Nationalgeographic.co.id—Suku Bugis dikenal sebagai pelaut yang dapat memanfaatkan perbintangan dan fenomena alam sebagai suatu sistem navigasi atau petunjuk arah dalam melakukan aktifitas pelayaran.
Begitu juga dengan masyarakat suku Bugis yang tinggal di Karimunjawa yang masih menjalankan tradisi nelayannya. Penelitian yang dilakukan oleh Rizal Akbar Aldyan dalam Model Pengelolaan Lingkungan Taman Nasional Karimunjawa Berbasis Masyarakat mengungkap bahwa tradisi nelayan tidak bisa dilepaskan dari tradisi yang terkait dengan hubungan kerja.
Dalam kegiatan mencari nafkah sebagai nelayan terdapat dua kategori nelayan yaitu nelayan punggawa dan nelayan sawi. Punggawa adalah pemilik modal yang menjadi ketua atau pimpinan dalam kegiatan mencari nafkah sebagai nelayan dan sawi adalah buruh atau pekerja bawahan yang tidak memiliki modal.
Stratifikasi dalam masyarakat nelayan Bugis terletak pada besaran modal dan alat tangkap. Punggawa memiliki status sosial yang tinggi dikarenakan memiliki modal (bagan/bagang) dan peralatan penangkapan ikan dalam jumlah yang besar. Selain itu, punggawa mendapat penghormatan dari masyarakat karena memiliki sawi dalam jumlah yang banyak.
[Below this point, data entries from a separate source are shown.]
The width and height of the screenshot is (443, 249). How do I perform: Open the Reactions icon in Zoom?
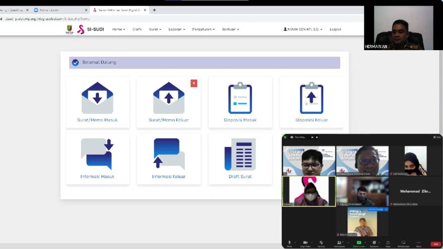click(x=373, y=242)
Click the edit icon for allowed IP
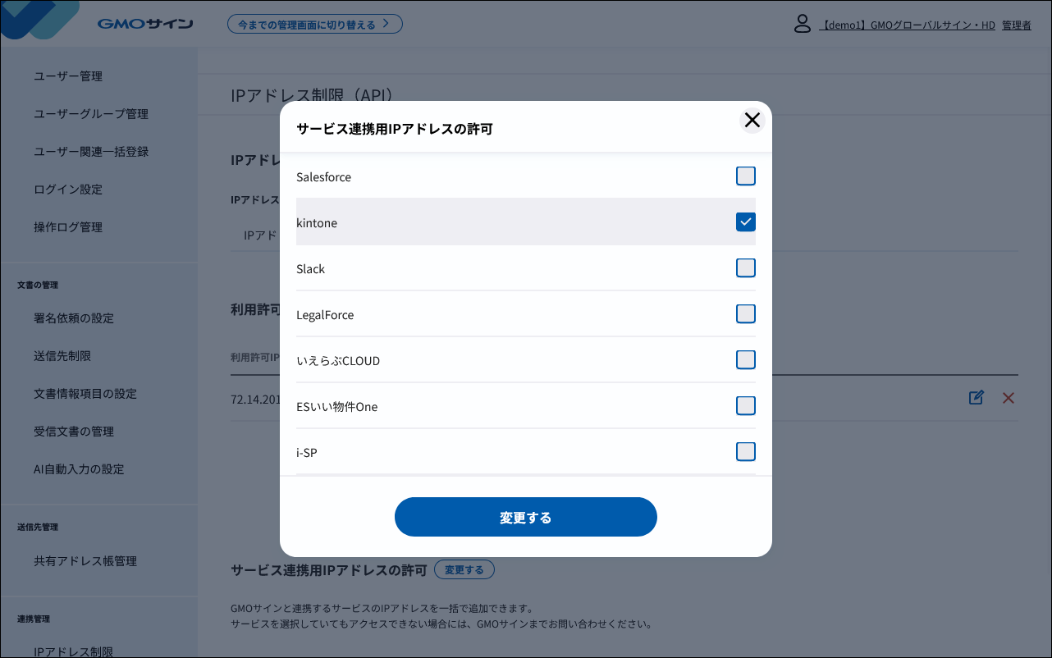 976,398
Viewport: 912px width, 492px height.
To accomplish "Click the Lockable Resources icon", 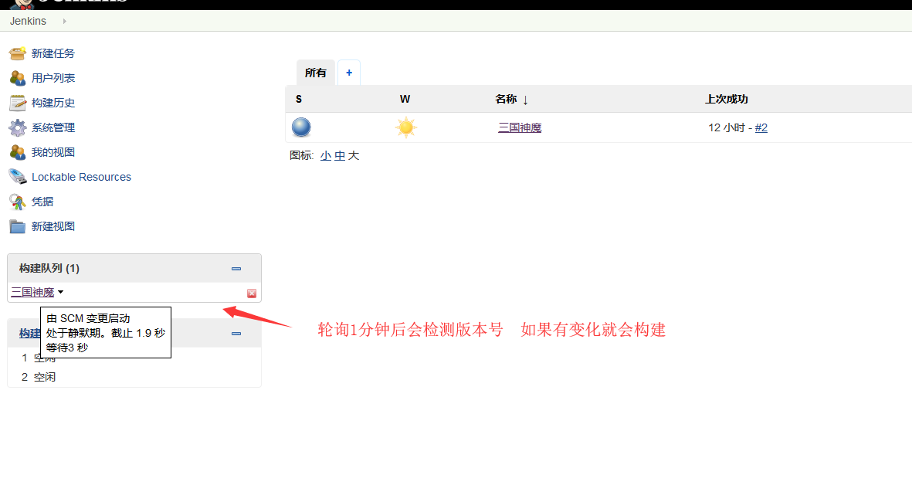I will (x=17, y=177).
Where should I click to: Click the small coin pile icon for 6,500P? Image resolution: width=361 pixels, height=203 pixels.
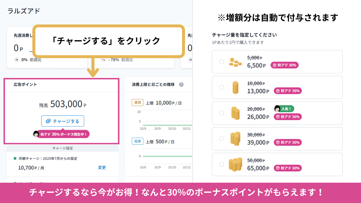(x=235, y=62)
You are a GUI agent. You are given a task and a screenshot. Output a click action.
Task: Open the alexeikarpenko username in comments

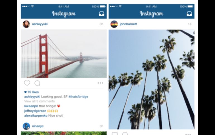tap(36, 116)
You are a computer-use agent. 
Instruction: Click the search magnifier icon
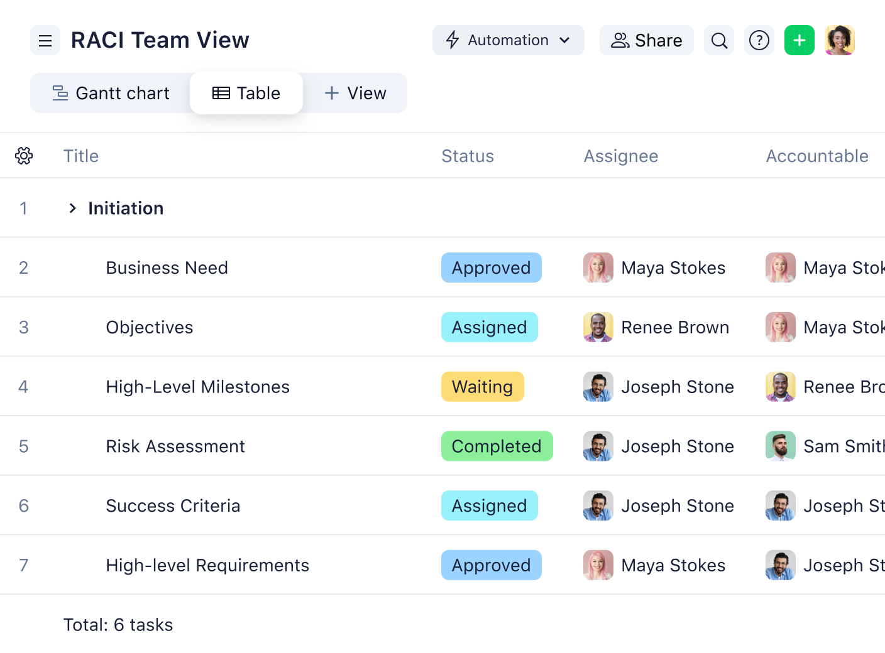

Uniknya, mereka sudah mengenal sistem navigasi Bugis yang berpedoman pada benda-benda langit seperti bintang sangat sering digunakan oleh para pelaut masyarakat adat Bugis.
Selain berpedoman pada benda-benda langit seperti bintang, mereka juga berpedoman pada tanda-tanda alam seperti gelombang air laut, arus, dan angin.
"Terkait gugusan bintang sebagai alat bantu navigasi, dalam bahasa Bugis dikenal dengan istilah bintoeng. Jenis rasi bintang yang berkembang dalam masyarakat suku Bugis Karimunjawa bermacam-macam," tulis Rizal.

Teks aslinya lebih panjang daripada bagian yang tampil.